Blanton's Single Barrel Bourbon is typically aged for 6 to 8 years. It is aged in Warehouse H at Buffalo Trace, which is the only metal-cladded warehouse at Buffalo Trace and was commissioned for construction by one of the distillery's early leaders, Albert B. Blanton, shortly after the end of the Prohibition era. Being metal, the warehouse transfers heat quicker than brick warehouses, which allows for more rapid aging.

There are multiple different expressions of Blanton's, each being a different proof. The original 93 proof Blanton's was the only expression available in the United States until 2020. That year, Sazerac Company announced domestic annual limited releases of 103 proof Blanton's Gold and cask proof Blanton's Straight From the Barrel. Prior to these announcements, both Gold and Straight From the Barrel were available exclusively in select international markets.

Other export-only expressions are available in select international markets, including 80 proof Green Label Special Reserve, and the Japanese market's 80 proof Black Label, 93 proof Takara Red and 103 proof Takara Gold, all of which are aged for an additional two years. From 2014 to 2018 a 'Poland Limited Edition' release was bottled for the M&P Wine and Spirits Festival in Raszyn, Poland. Since 2019, this has been marketed as a 'Special Release' available to select European markets and retailers. Moreover, an annual collaboration with Parisian Whisky retailer La Maison du Whisky has been released every year since 2006, with the inaugural bottling celebrating the 50th Anniversary of La Maison, presented at their Whisky Festival.

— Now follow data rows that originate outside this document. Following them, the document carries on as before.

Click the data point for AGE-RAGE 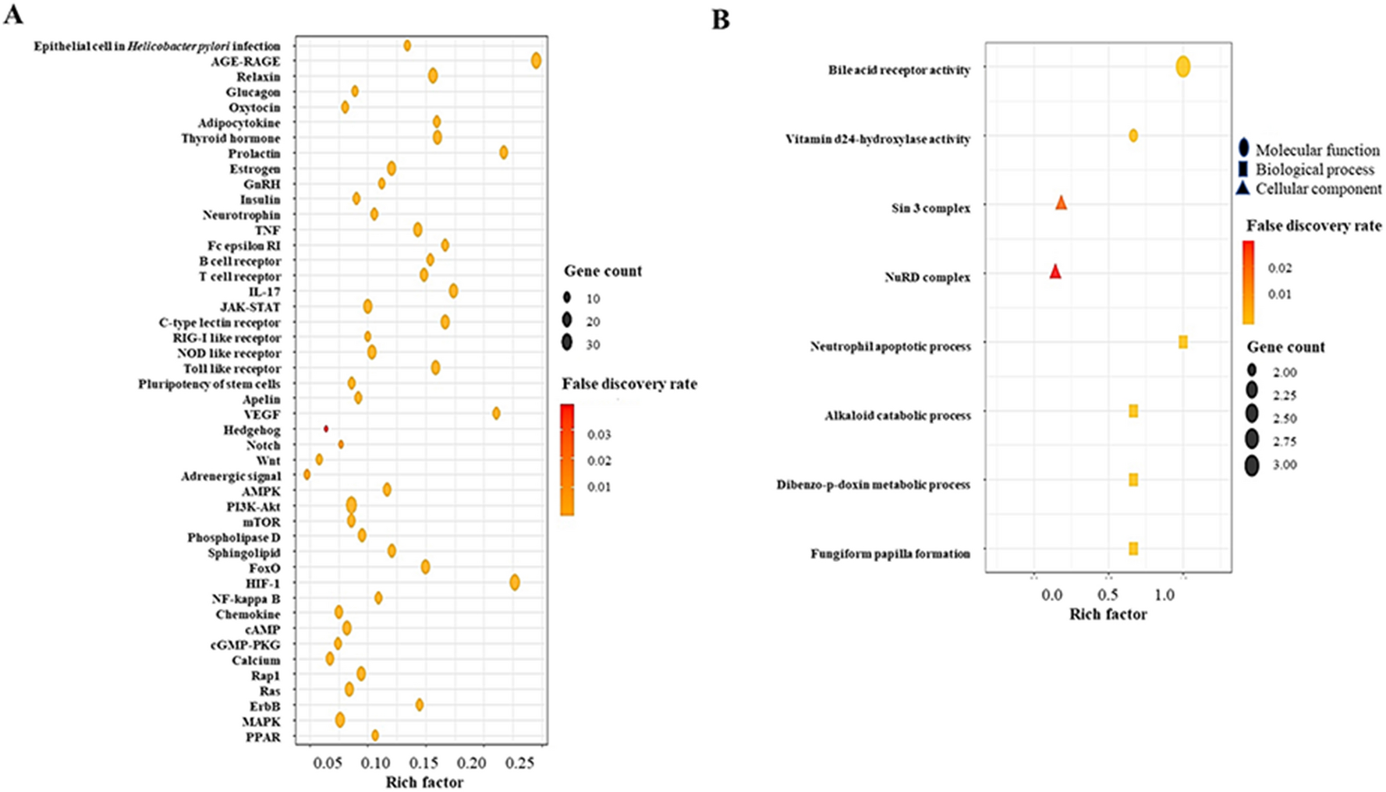click(x=536, y=61)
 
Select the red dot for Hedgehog click(x=326, y=429)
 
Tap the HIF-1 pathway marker click(x=515, y=582)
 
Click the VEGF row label click(x=261, y=415)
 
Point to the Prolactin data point click(x=504, y=153)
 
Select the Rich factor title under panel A click(x=424, y=782)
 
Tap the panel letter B click(x=721, y=20)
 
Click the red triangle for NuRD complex click(x=1055, y=272)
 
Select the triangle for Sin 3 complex click(x=1062, y=203)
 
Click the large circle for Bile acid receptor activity click(x=1183, y=67)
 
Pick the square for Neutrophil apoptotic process click(x=1183, y=342)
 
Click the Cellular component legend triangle click(x=1243, y=189)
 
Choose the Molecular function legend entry click(x=1317, y=150)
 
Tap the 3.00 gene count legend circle click(x=1253, y=466)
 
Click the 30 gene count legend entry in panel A click(x=567, y=342)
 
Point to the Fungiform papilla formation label click(x=890, y=554)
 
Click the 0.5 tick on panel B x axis click(x=1108, y=595)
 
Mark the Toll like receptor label click(x=232, y=369)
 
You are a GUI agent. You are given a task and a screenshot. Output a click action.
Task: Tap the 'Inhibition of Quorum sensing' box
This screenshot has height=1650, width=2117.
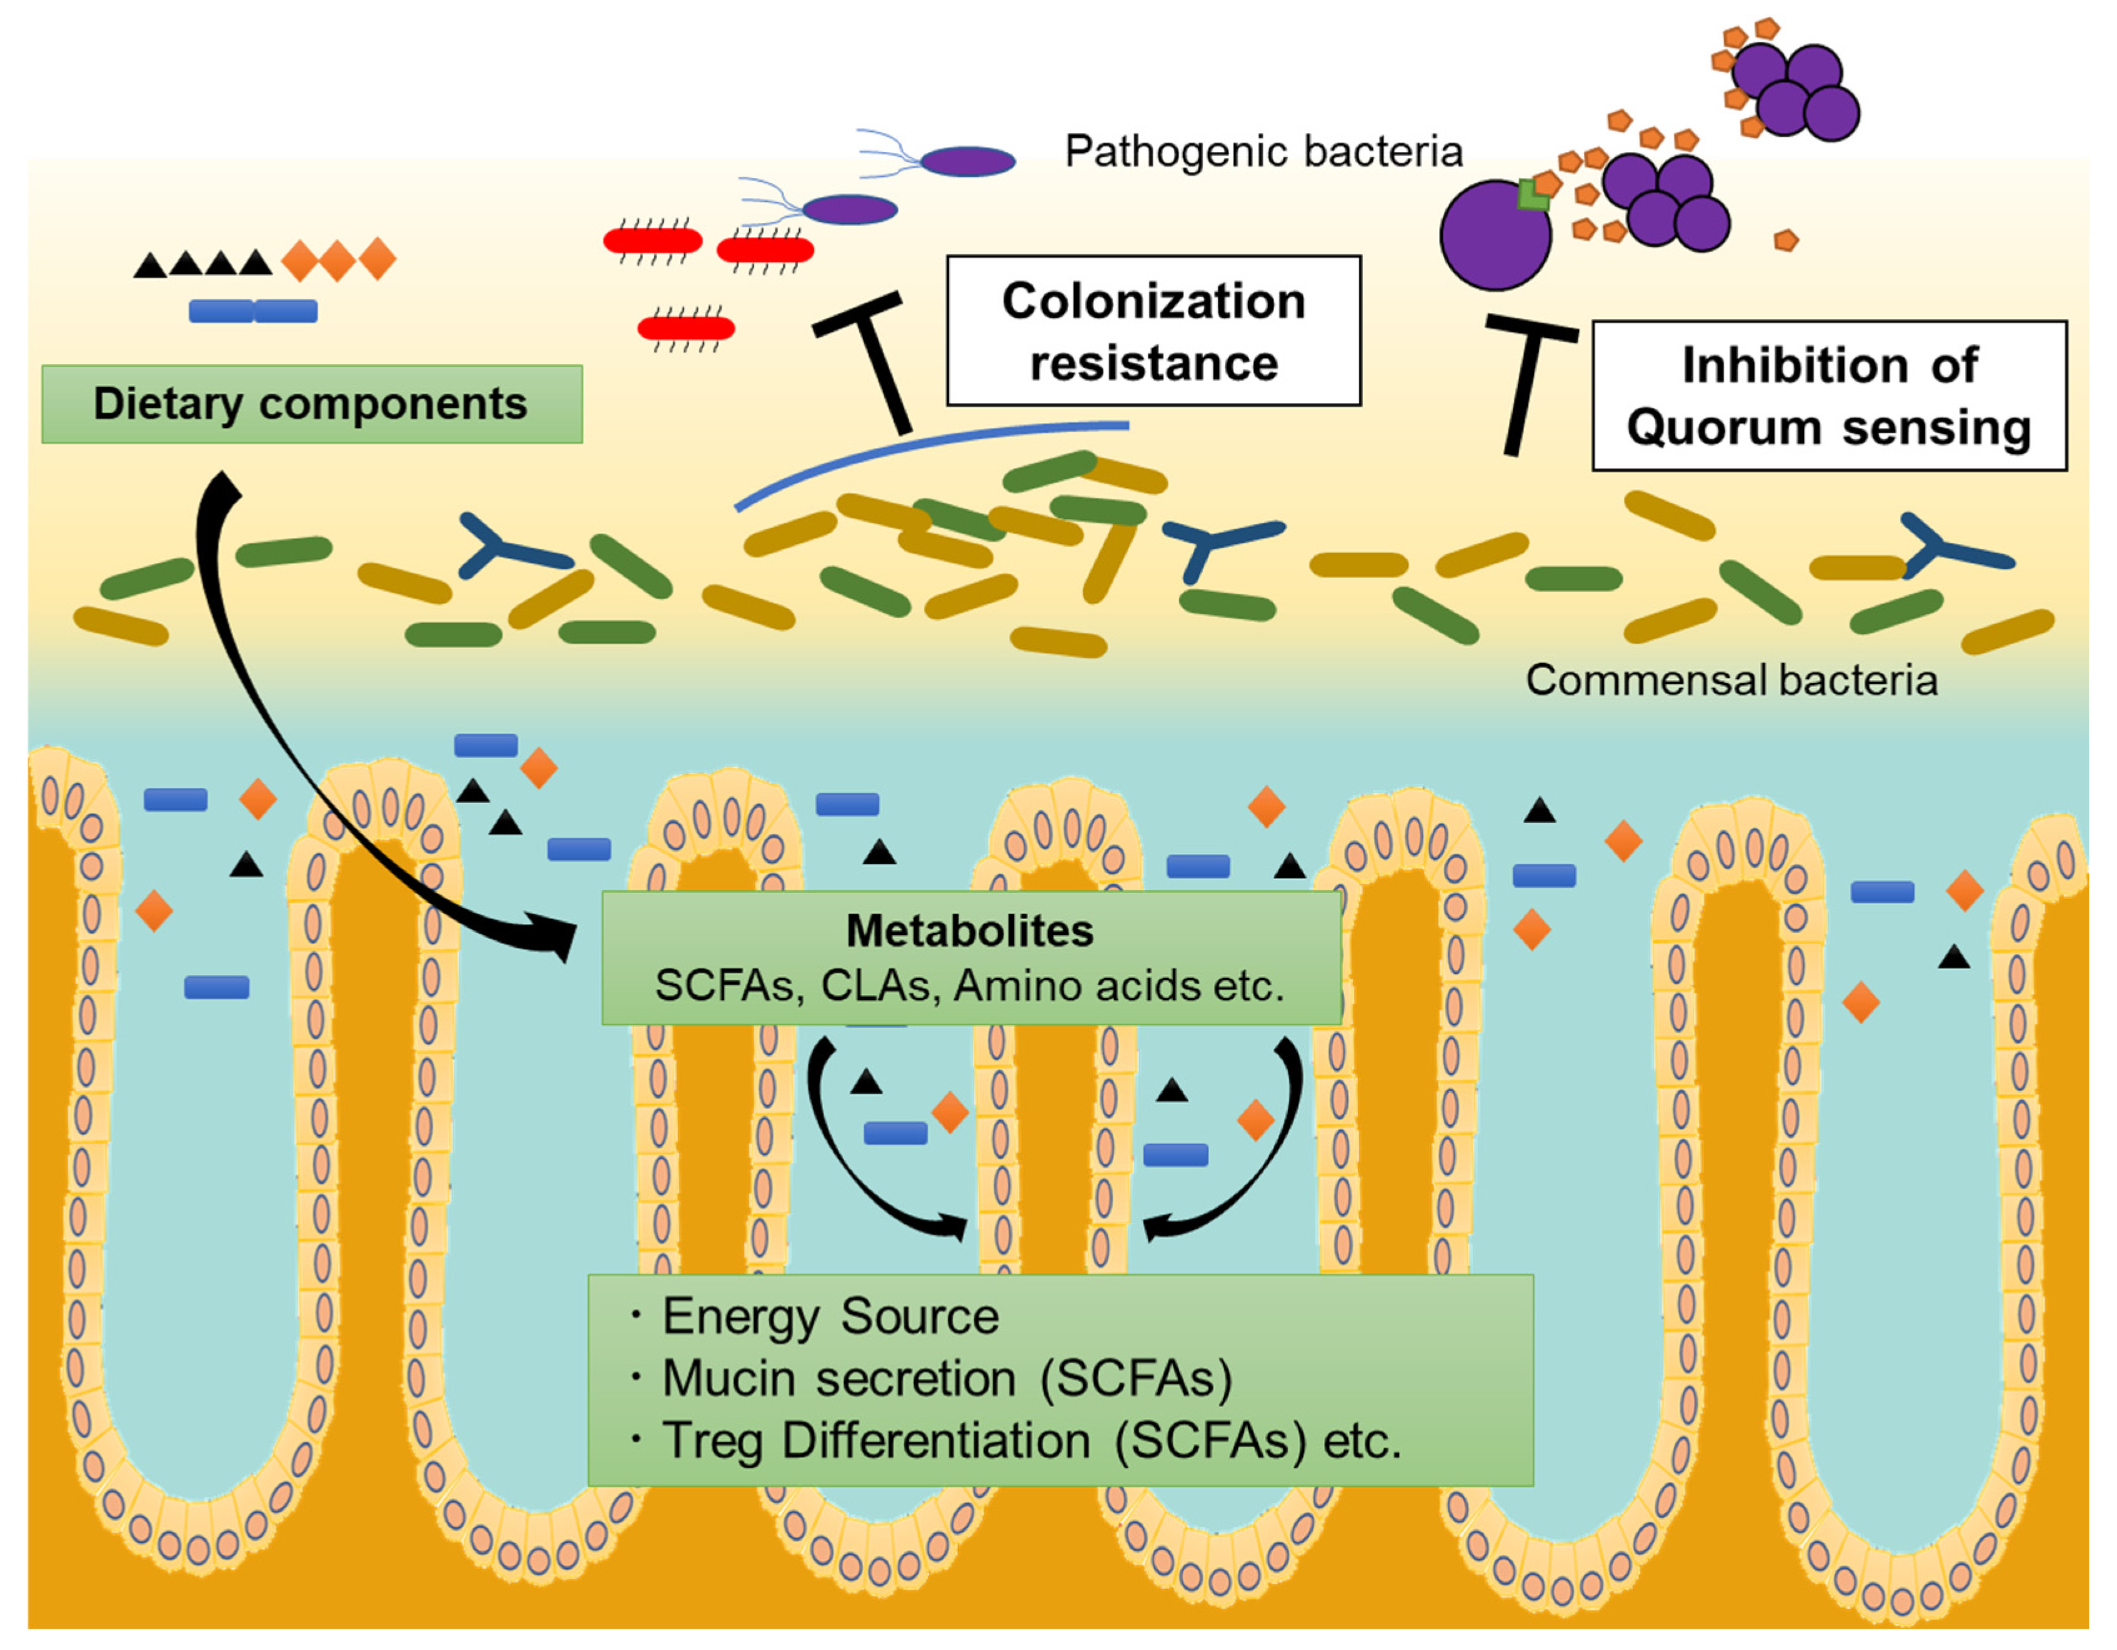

==Albert Blanton and the Buffalo Trace distillery==
Blanton's bourbon was named in honor of one of the distillery's early leaders, Albert B. Blanton, who the company claims spent most of his life preserving the tradition of handcrafted bourbon. Blanton worked at the facility now known as the Buffalo Trace Distillery for approximately 55 years. He was born and raised on a farm just outside Frankfort, Kentucky, and he began working at the distillery (then called the O.F.C. Distillery or Old Fire Copper Distillery) in 1897 as an office boy when he was 16 years old. Over the next few years, he reportedly worked in every department, and in 1912 he was appointed superintendent of the distillery, its warehouse, and bottling shop – at the same time that the distillery was renamed to become the George T. Stagg Distillery. He became president of the whiskey plant in 1921. Blanton died in 1959.

The company refers to him as "Colonel Blanton", as he held the honorific title of Kentucky Colonel (a relatively common honorific bestowed by the Commonwealth of Kentucky). The distillery had several owners during its history, and was renamed by its current owner, the Sazerac Company, to become the Buffalo Trace Distillery in 2001.

Elmer T. Lee, the originator of Blanton's, was hired by the distillery by Blanton in 1949. He introduced the Blanton's brand in 1984, a year before he retired, as the first modern brand of bourbon marketed as single barrel bourbon. Lee continued to act as an ambassador for Buffalo Trace until his death in 2013.